DATA FOR REVIEW Block Start
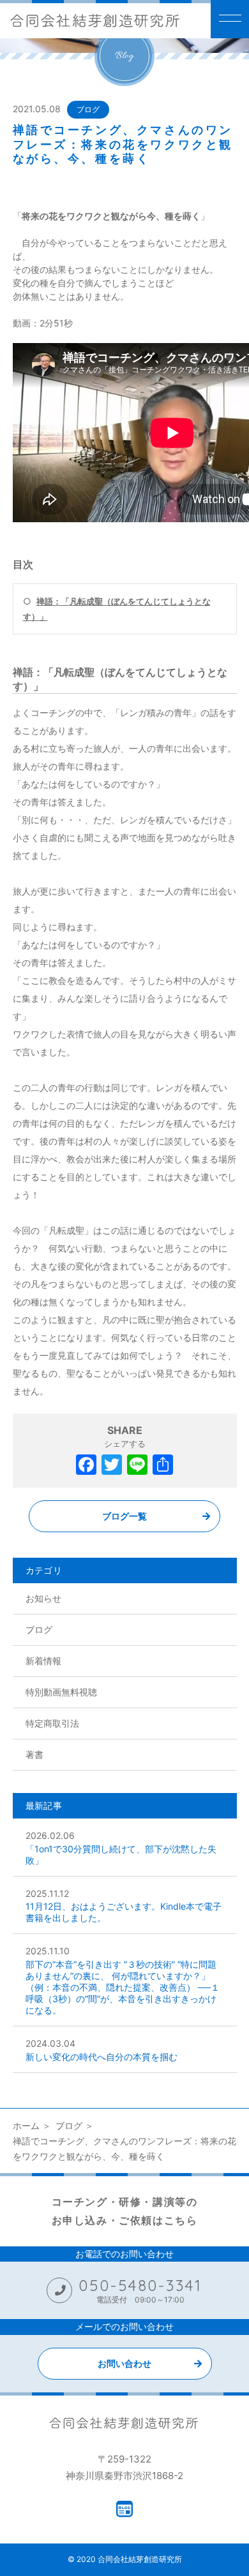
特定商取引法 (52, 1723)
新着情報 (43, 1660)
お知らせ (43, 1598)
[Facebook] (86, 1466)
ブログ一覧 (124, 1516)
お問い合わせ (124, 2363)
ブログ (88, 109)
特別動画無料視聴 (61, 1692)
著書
DATA FOR REVIEW Block End
- WORK REQUIRED: Print every entry word for word; omit the pictures.

- RESULT OF THE TASK:
特定商取引法 (52, 1723)
新着情報 (43, 1660)
お知らせ (43, 1598)
[Facebook] (86, 1466)
ブログ一覧 (124, 1516)
お問い合わせ (124, 2363)
ブログ (88, 109)
特別動画無料視聴 (61, 1692)
著書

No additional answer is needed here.